I know very little about Tecomec, and their selection of chainsaw kits are very limited.


----------



## SawTroll (Dec 7, 2012)

2dogs said:


> Did Stihl or Husqvarna ever make their own P&Cs? How about magnesium parts, does some else cast them and then Stihl or Husqvarna does the finish machining? Was that the way with say Homelite, McC, Poulan and others?




Moving onto "thinner ice" now, but here we go;

There was rumors that Stihl had started making their own cylinders (in the far east) when the quality dropped and they no longer said Mahle (or KS) on them - but I have never seen any evidence of it. Once there also was a rumor that some Husky cylinders were made "in-house", but those cylinders eventually turned out to be Gilardoni ones.

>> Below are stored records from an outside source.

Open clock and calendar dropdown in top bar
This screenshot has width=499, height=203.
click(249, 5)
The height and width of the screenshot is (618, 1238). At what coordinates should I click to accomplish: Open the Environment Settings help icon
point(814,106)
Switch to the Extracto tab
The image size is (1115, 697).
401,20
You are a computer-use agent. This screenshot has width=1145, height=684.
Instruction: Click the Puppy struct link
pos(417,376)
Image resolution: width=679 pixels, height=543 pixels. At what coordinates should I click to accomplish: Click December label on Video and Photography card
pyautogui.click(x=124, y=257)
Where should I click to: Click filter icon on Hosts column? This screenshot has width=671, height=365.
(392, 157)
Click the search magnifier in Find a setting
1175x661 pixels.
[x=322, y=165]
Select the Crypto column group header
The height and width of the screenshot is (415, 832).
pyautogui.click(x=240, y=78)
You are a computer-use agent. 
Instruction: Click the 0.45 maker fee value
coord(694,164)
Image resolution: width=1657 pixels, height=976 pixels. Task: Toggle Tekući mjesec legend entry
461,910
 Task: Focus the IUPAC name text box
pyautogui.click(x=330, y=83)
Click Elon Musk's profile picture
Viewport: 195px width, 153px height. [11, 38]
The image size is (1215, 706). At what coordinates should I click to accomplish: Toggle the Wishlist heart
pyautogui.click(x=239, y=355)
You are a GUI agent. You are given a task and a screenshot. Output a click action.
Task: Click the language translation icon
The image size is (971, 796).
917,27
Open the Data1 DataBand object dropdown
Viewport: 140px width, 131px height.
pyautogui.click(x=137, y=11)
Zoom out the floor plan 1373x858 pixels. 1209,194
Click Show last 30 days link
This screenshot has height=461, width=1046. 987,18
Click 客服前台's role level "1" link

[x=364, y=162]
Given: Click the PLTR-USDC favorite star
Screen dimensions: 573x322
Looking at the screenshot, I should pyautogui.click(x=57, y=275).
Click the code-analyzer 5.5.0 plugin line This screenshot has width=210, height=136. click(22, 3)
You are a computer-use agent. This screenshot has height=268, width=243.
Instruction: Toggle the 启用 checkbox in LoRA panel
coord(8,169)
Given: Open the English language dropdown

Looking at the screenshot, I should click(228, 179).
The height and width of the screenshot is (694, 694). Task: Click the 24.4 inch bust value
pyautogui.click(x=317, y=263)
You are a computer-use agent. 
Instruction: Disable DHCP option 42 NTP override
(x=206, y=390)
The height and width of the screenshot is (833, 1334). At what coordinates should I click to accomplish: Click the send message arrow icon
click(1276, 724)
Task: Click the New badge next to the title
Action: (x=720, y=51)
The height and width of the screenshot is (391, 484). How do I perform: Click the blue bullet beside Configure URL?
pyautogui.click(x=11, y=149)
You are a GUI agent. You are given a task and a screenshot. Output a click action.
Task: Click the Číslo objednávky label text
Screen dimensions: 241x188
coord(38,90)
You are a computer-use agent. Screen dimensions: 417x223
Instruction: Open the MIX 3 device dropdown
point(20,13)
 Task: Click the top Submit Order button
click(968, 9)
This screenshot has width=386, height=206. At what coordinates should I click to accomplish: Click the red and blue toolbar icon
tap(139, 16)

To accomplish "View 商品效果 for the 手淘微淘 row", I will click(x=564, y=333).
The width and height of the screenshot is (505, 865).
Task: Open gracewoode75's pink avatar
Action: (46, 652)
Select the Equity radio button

Regarding the cases, I believe they are made by Husky and Stihl themselves, until proven wrong (may happen at some point). With most other brands I have no idea how it was done, besides the obvious - the Pro saws that were made by Husqvarna likely had Husky made cases as well (Jonsered, Partner and a few Poulan Pro).


----------



## kevinm9558 (Dec 7, 2012)

*Mahle small engine manufacturing facilities*

_"Our filters and our piston and cylinder assemblies for small engines can cope easily with even this sort of challenge, because they are specially tuned to the requirements of our customers. They are produced in Germany, Austria, USA, Brazil, and China."_
taken from the Mahle website *HERE*

Take it for what it is; I'm not quoting anyone's post here, only because I'm not trying to "ruffle anyones feathers." :wink2: Just posting the info to help with some people's questions...


----------



## SawTroll (Dec 7, 2012)

bcorradi said:


> I'd way rather make the italians, japs, germans, or swedes rich vs the chinese, but it is up to you.



:agree2: 100% with that!


----------



## Justsaws (Dec 7, 2012)

MCW said:


> There are a couple of 3120 kits available and one at least has been available for a few years. The key isn't to look for Husqvarna 3120XP kits but Partner K1250 kits. The K1250 is a concrete cutting saw but runs the same engine.
> They are good kits and a few of the ones I supplied are in the Australian racing scene doing quite well with minimal development and as yet no machining. With some more work they should be able to match it with the OEM powered saws in the right hands.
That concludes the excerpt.